Problem description:
In full and without alteration, transcribe the listing.

Given entries:
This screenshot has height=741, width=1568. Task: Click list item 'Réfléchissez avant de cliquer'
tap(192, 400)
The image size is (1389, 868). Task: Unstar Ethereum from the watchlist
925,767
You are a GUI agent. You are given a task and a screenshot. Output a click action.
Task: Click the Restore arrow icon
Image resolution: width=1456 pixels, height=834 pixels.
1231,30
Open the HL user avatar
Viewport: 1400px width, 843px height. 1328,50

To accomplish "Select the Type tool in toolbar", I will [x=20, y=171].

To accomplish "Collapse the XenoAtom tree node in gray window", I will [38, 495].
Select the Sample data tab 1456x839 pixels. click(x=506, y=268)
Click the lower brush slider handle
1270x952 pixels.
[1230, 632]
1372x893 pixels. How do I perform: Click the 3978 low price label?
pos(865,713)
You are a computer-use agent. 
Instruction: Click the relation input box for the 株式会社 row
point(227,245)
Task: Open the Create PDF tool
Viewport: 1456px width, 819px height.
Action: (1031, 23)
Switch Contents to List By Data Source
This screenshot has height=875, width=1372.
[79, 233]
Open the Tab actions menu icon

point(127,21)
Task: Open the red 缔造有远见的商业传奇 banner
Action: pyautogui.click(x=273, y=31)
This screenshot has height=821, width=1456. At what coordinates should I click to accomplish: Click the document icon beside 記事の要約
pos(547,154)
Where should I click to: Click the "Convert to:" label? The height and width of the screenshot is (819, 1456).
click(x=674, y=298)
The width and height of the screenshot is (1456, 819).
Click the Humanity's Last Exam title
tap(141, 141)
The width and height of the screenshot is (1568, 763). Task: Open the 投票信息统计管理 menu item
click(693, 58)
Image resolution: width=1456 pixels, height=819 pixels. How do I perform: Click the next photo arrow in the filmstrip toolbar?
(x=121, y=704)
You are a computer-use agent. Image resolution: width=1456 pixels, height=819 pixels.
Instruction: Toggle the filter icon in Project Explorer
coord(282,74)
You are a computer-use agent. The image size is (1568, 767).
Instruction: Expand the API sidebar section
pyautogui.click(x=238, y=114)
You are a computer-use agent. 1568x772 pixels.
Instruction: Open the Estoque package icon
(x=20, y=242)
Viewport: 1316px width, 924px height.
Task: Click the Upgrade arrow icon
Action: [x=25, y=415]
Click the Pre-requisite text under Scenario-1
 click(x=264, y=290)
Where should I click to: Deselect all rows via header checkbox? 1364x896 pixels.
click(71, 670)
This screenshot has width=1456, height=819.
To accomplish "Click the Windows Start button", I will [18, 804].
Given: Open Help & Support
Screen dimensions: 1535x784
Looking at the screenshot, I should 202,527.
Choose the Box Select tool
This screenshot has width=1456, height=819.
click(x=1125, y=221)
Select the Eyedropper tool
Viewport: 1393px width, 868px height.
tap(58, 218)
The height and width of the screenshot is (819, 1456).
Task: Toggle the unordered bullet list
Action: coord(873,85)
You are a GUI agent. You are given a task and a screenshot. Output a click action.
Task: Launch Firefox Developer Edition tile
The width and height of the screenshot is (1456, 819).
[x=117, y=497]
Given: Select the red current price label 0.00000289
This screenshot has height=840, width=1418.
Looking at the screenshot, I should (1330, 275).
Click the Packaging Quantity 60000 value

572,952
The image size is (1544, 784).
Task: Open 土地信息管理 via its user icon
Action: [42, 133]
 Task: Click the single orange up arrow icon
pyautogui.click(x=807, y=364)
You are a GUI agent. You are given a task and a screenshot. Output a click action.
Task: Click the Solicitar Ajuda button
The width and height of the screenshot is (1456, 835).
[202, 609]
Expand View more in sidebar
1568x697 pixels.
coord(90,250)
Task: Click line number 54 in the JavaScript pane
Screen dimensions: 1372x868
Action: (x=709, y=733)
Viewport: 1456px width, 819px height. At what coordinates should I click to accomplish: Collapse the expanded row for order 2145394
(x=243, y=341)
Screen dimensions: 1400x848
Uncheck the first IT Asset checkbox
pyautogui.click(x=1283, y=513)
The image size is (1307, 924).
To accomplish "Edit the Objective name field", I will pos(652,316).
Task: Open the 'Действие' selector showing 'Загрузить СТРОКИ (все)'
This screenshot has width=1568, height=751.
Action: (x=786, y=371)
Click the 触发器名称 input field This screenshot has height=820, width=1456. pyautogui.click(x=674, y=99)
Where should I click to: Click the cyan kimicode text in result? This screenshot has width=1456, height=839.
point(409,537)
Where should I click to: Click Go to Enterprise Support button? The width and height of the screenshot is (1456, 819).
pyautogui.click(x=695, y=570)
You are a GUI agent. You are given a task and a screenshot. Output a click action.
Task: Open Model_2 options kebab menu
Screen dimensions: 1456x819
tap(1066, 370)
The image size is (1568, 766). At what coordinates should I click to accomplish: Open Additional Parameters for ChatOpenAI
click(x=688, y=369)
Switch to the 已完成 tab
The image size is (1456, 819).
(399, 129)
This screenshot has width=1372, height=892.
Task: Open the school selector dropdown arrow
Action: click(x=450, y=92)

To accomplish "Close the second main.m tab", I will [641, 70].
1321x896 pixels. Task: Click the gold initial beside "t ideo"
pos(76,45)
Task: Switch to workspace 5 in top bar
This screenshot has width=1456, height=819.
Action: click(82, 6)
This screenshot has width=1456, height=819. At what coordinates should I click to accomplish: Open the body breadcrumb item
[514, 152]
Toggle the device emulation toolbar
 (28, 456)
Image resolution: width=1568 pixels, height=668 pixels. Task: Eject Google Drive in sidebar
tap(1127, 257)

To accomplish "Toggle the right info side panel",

Answer space:
This screenshot has height=741, width=1568. Task: Click list item 'Réfléchissez avant de cliquer'
tap(192, 400)
The image size is (1389, 868). Task: Unstar Ethereum from the watchlist
925,767
You are a GUI agent. You are given a task and a screenshot. Output a click action.
Task: Click the Restore arrow icon
Image resolution: width=1456 pixels, height=834 pixels.
1231,30
Open the HL user avatar
Viewport: 1400px width, 843px height. 1328,50

To accomplish "Select the Type tool in toolbar", I will [x=20, y=171].

To accomplish "Collapse the XenoAtom tree node in gray window", I will [38, 495].
Select the Sample data tab 1456x839 pixels. click(x=506, y=268)
Click the lower brush slider handle
1270x952 pixels.
[1230, 632]
1372x893 pixels. How do I perform: Click the 3978 low price label?
pos(865,713)
You are a computer-use agent. 
Instruction: Click the relation input box for the 株式会社 row
point(227,245)
Task: Open the Create PDF tool
Viewport: 1456px width, 819px height.
Action: (1031, 23)
Switch Contents to List By Data Source
This screenshot has height=875, width=1372.
[79, 233]
Open the Tab actions menu icon

point(127,21)
Task: Open the red 缔造有远见的商业传奇 banner
Action: pyautogui.click(x=273, y=31)
This screenshot has height=821, width=1456. At what coordinates should I click to accomplish: Click the document icon beside 記事の要約
pos(547,154)
Where should I click to: Click the "Convert to:" label? The height and width of the screenshot is (819, 1456).
click(x=674, y=298)
The width and height of the screenshot is (1456, 819).
Click the Humanity's Last Exam title
tap(141, 141)
The width and height of the screenshot is (1568, 763). Task: Open the 投票信息统计管理 menu item
click(693, 58)
Image resolution: width=1456 pixels, height=819 pixels. How do I perform: Click the next photo arrow in the filmstrip toolbar?
(x=121, y=704)
You are a computer-use agent. Image resolution: width=1456 pixels, height=819 pixels.
Instruction: Toggle the filter icon in Project Explorer
coord(282,74)
You are a computer-use agent. The image size is (1568, 767).
Instruction: Expand the API sidebar section
pyautogui.click(x=238, y=114)
You are a computer-use agent. 1568x772 pixels.
Instruction: Open the Estoque package icon
(x=20, y=242)
Viewport: 1316px width, 924px height.
Task: Click the Upgrade arrow icon
Action: [x=25, y=415]
Click the Pre-requisite text under Scenario-1
 click(x=264, y=290)
Where should I click to: Deselect all rows via header checkbox? 1364x896 pixels.
click(71, 670)
This screenshot has width=1456, height=819.
To accomplish "Click the Windows Start button", I will [18, 804].
Given: Open Help & Support
Screen dimensions: 1535x784
Looking at the screenshot, I should 202,527.
Choose the Box Select tool
This screenshot has width=1456, height=819.
click(x=1125, y=221)
Select the Eyedropper tool
Viewport: 1393px width, 868px height.
tap(58, 218)
The height and width of the screenshot is (819, 1456).
Task: Toggle the unordered bullet list
Action: coord(873,85)
You are a GUI agent. You are given a task and a screenshot. Output a click action.
Task: Launch Firefox Developer Edition tile
The width and height of the screenshot is (1456, 819).
[x=117, y=497]
Given: Select the red current price label 0.00000289
This screenshot has height=840, width=1418.
Looking at the screenshot, I should (1330, 275).
Click the Packaging Quantity 60000 value

572,952
The image size is (1544, 784).
Task: Open 土地信息管理 via its user icon
Action: [42, 133]
 Task: Click the single orange up arrow icon
pyautogui.click(x=807, y=364)
You are a GUI agent. You are given a task and a screenshot. Output a click action.
Task: Click the Solicitar Ajuda button
The width and height of the screenshot is (1456, 835).
[202, 609]
Expand View more in sidebar
1568x697 pixels.
coord(90,250)
Task: Click line number 54 in the JavaScript pane
Screen dimensions: 1372x868
Action: (x=709, y=733)
Viewport: 1456px width, 819px height. At what coordinates should I click to accomplish: Collapse the expanded row for order 2145394
(x=243, y=341)
Screen dimensions: 1400x848
Uncheck the first IT Asset checkbox
pyautogui.click(x=1283, y=513)
The image size is (1307, 924).
To accomplish "Edit the Objective name field", I will pos(652,316).
Task: Open the 'Действие' selector showing 'Загрузить СТРОКИ (все)'
This screenshot has width=1568, height=751.
Action: (x=786, y=371)
Click the 触发器名称 input field This screenshot has height=820, width=1456. pyautogui.click(x=674, y=99)
Where should I click to: Click the cyan kimicode text in result? This screenshot has width=1456, height=839.
point(409,537)
Where should I click to: Click Go to Enterprise Support button? The width and height of the screenshot is (1456, 819).
pyautogui.click(x=695, y=570)
You are a GUI agent. You are given a task and a screenshot. Output a click action.
Task: Open Model_2 options kebab menu
Screen dimensions: 1456x819
tap(1066, 370)
The image size is (1568, 766). At what coordinates should I click to accomplish: Open Additional Parameters for ChatOpenAI
click(x=688, y=369)
Switch to the 已完成 tab
The image size is (1456, 819).
(399, 129)
This screenshot has width=1372, height=892.
Task: Open the school selector dropdown arrow
Action: click(x=450, y=92)

To accomplish "Close the second main.m tab", I will [641, 70].
1321x896 pixels. Task: Click the gold initial beside "t ideo"
pos(76,45)
Task: Switch to workspace 5 in top bar
This screenshot has width=1456, height=819.
Action: click(82, 6)
This screenshot has width=1456, height=819. At what coordinates should I click to accomplish: Open the body breadcrumb item
[514, 152]
Toggle the device emulation toolbar
 (28, 456)
Image resolution: width=1568 pixels, height=668 pixels. Task: Eject Google Drive in sidebar
tap(1127, 257)

To accomplish "Toggle the right info side panel",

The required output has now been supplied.